Die Ernährung der Tiere muss abwechslungsreich sein. Sie benötigen täglich Körnermischungen und frisches Obst und Gemüse, dazu mehrmals täglich frisches Wasser. Und die dazu erforderlichen diversen Näpfe und Schälchen müssen nicht nur angeschafft, sondern auch täglich gründlich gereinigt werden. Außerdem können Papageien natürlich auch einmal krank werden. All dieses kostet nicht nur Zeit, sondern auch Geld.

Ein weiterer Aspekt der Haltung von größeren Papageien ist der Standort der Volieren. Die meisten Papageien und vor allem auch die Kakadus können ohrenbetäubend kreischen. Außerdem verursachen sie viel Staub und "Unordnung". Die Lautstärke von Papageien hat nicht selten zu Nachbarschaftsklagen geführt. Und eventuelle Allergien gegen Federn oder Federstaub sollten natürlich auch vor einer Anschaffung ausgeschlossen werden.
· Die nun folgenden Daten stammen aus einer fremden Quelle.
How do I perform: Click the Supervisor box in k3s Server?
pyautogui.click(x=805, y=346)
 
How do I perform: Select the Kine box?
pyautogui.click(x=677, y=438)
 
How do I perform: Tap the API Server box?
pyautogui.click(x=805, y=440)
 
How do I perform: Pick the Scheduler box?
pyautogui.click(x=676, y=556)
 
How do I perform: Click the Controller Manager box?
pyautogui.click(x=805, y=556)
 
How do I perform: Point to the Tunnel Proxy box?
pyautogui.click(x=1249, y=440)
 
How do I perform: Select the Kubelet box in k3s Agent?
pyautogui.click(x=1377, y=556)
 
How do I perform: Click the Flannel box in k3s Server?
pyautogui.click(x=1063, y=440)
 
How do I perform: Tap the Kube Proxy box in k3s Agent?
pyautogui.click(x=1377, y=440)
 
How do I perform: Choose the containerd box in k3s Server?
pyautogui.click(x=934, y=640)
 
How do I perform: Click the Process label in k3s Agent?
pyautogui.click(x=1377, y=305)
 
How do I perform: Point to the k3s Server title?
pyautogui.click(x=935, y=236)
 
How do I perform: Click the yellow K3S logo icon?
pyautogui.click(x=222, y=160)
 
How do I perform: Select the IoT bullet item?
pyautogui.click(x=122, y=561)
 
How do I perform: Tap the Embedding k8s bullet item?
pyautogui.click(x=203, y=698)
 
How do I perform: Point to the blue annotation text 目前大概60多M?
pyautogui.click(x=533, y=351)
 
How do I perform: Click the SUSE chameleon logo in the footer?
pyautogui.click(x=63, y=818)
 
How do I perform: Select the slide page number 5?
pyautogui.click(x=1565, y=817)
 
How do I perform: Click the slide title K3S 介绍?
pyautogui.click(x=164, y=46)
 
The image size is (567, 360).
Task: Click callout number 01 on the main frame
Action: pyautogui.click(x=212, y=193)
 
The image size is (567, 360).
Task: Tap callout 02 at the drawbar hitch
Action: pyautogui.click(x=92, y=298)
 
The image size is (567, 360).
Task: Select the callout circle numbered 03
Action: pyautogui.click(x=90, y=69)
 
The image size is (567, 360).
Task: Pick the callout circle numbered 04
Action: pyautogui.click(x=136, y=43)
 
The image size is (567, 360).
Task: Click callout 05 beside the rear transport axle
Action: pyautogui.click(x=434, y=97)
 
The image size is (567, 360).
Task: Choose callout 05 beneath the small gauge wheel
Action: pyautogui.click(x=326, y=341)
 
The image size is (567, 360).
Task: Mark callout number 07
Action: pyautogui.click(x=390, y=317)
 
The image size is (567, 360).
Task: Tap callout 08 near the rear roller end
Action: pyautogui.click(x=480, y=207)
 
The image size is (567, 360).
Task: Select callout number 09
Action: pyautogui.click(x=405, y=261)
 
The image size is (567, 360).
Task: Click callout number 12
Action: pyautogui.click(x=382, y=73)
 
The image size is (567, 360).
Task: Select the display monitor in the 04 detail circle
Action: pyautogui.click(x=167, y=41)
Weiterhin muss man sich Gedanken darüber machen, wer die Tiere bei Urlaubsabwesenheit betreuen kann. Zumindest bei den größeren Papageienarten müsste dies in der gewohnten Umgebung geschehen, weil zum einen eine Voliere sicher nicht ohne Weiteres beim Betreuer untergebracht werden könnte, zum anderen die Vögel durch einen Umgebungswechsel auch stark gestresst werden, was wiederum zur Entwicklung von "Unarten" führen könnte (s.o.).

Aus all diesen Gründen sollte die Anschaffung wohlüberlegt und gut geplant sein. Es gibt sehr viele gute Bücher zum Thema der Haltung von Papageien und auch das Internet bietet hierzu viel Informatives. Bevor man Papageien für viele Jahrzehnte in seinem Haushalt aufnimmt, kann man sich gar nicht gründlich genug informieren.

Wenn alle Voraussetzungen für eine artgerechte Haltung gegeben sind, sind Papageien mit ihrer Schönheit, ihrem quicklebendigen, intelligenten Wesen, ihrer Anhänglichkeit, ihrer Spielfreude und ihrem drolligen Verhalten ein steter Quell der Freude. Wir jedenfalls freuen uns jeden Tag an unseren Papageien und haben die Anschaffung noch keine Minute bereut.